SG recently released its end-of-year report, outlining initiatives implemented by the organization throughout the year.
Despite any setbacks that have resulted from the COVID-19 pandemic, Lindsay and Dierking delivered on most of the initiatives they promised during their campaign.
Lindsay said that in the beginning, uncertainty about the pandemic left some university officials hesitant to help with SG’s initiatives.
“We were very scared coming in because we had just ran on these platform points and promised these things to students and…you couldn’t commit to anything, you didn't know what tomorrow was going to look like, let alone fall semester,” said the fourth-year computer engineering student.
“But as we kind of got into the groove of things, and we got into a normal, normal routine, a silver lining was that we actually found that it was pretty easy to implement a lot of our initiatives,” Lindsay added.
One initiative they were unable to implement due to the pandemic was a sexual assault prevention campaign focusing on local bars and restaurants.
“Given that most bars and restaurants were closed for most of our term – and also they experienced many financial setbacks – it was extremely difficult for them to sign up for this sexual assault prevention training,” Lindsay said, adding that he hopes SG will take up the initiative again once the nightlife around campus reemerges.
Lindsay said he’s most proud of assisting in the university’s COVID Careful campaign.
“I think that they [university officials] were able to keep students safe, healthy and ensure that they had everything that they needed to grow and strive towards their degrees,” he said.
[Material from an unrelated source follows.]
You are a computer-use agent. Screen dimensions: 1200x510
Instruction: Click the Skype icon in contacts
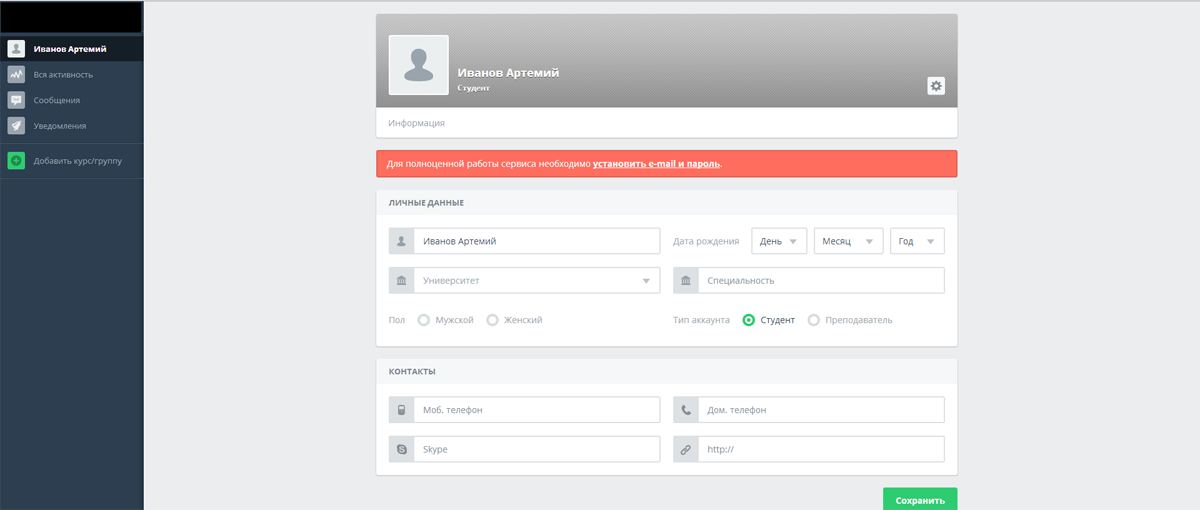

Dierking, however, points to the SG’s work with Dean of Students Daniel Cummins and the Bearcat’s Pantry as one of his proudest accomplishments.
“…We were meeting bi-weekly, basically, throughout the summer, fall and spring with him and his team to discuss ways that we can support them better,” said the fourth-year mechanical engineering student. “So being able to support the bearcats pantry in the way that we did at a time when so many students were utilizing it was certainly something to be proud of.”
Both Lindsay and Dierking are graduating this semester and each has spoken out against the university’s decision, which has since been reversed, to hold commencement ceremonies online.
“I will forever be grateful for my experiences in student government,” Lindsay said. “This experience, especially this past year, just has helped myself grow in ways that I couldn't even begin to imagine.”